Recently, what seem to be spoofs of numbers stations have been popping up. A new one began with a few bars from Jefferson Airplane's "White Rabbit" before a squeaky voice identified itself as Melvin Mouse, commander of the Rodent Revolution. He then launched into the group's manifesto: "The Rodent Revolution was formed in the 1980s by a coalition of members from every rodent family. Mice, squirrels, beavers, shrews and the most intelligent of the group, the rabbits. Our goal is to overthrow our oppressors, the ape-humans who drool on themselves, listen to shortwave and spend most free moments wanking their willies. We have, in collaboration with the CIA, been using mind-control methods to confuse and baffle the humans since 1985. Thus the inability to clearly hear our 50,000-watt transmission last night... "

Mr. Mouse proceeded to read a string of numbers, which an SWLer with way too much time on his hands decoded as "al fansome is a good human he will feed you eat the special carrots we got from ganja that is all bunny out."

A more perfect form of entertainment is difficult to fathom.


It's no coincidence that the shortwave band is at both the extreme right and the extreme left of the AM dial. Skinheads, fire-and-brimstone preachers, self-proclaimed patriots, anti-WTO paranoiacs and deeply opinionated people of every stripe all find a home on shortwave. There, Rush Limbaugh is written off as a conciliatory, moderate milquetoast. Shortwave is the only sure way to keep a finger on the fringes from the safety of your home.

Adam, a 25-year-old hippie woodsman from Michigan, is drawn to the fringe, and the dial. He says he's "down with the militia," though he's not actually a member. "Shortwave is those guys' lifeblood," he continues. "I got one to listen to Alex [Jones] and to hear how the neo-Nazis are trying to hijack the patriot movement."

Jones is a particular gem. He broadcasts from Austin and is a gun-rights and small-government advocate who hates Bush and his band of "globalists" with a vigor that would give any black-clad anarchist a run for her Molotov. A hater of Clinton, the WTO, Ashcroft, environment-raping corporations and the PC movement, Jones calls himself an information warrior, and his goal is to arm you with the proper ammunition. (Jones was the guy driving the motorboat car in Richard Linklater's animated feature Waking Life.)

While Jones is worthy of serious consideration and intelligent debate (he's sort of the thinking man's Art Bell), the rest of the shortwave rabble is pretty monochromatic--that is, white. As in proud to be white. According to the book Waves of Rancor: Tuning in the Radical Right, there are more than 1,000 racist and radical-right "patriot groups" on the air in the United States. A stalwart among these is the National Alliance, a white-power group headed by William Pierce, author of race-war fantasy The Turner Diaries, the book that Timothy McVeigh sold at swap meets and attempted to put into action when he blew up the Oklahoma City federal building. Pierce had a shortwave show for years before migrating to the Internet.

Another shortwave veteran is Hal Turner, a New Jersey-based "Christian" who believes police brutality doesn't happen often enough.
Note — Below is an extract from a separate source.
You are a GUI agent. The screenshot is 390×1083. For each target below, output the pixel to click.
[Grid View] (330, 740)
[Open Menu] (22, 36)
In an interview with www.skinheadz.com, he explained the merits of the shortwave medium. "I have restored freedom of speech on my Hal Turner Show. I do not shut callers off, regardless of the topic they wish to discuss. I do not screen out callers. Want to talk about blacks, Jews, Hispanics, fags, Republicans, Democrats, Libertarians? Fine. No topic is taboo. That is something you will no longer find anywhere in the media today."

Indeed, shortwave almost rivals the Internet for diversity and absurdity of outlooks. The biggest service it provides for American political junkies is access to critical international media. Many countries deliver news and commentary in English, and the questions that were asked about the war in Iraq were a thousand-fold more substantive than those in the U.S. media. You can even catch anti-Castro guerrilla groups in Florida sending instructions for Cubans to sabotage their government.

So get a shortwave unit, find a station and sink your teeth into some very extreme audio material. Your bland-ass standard radio tuner will never forgive you for it.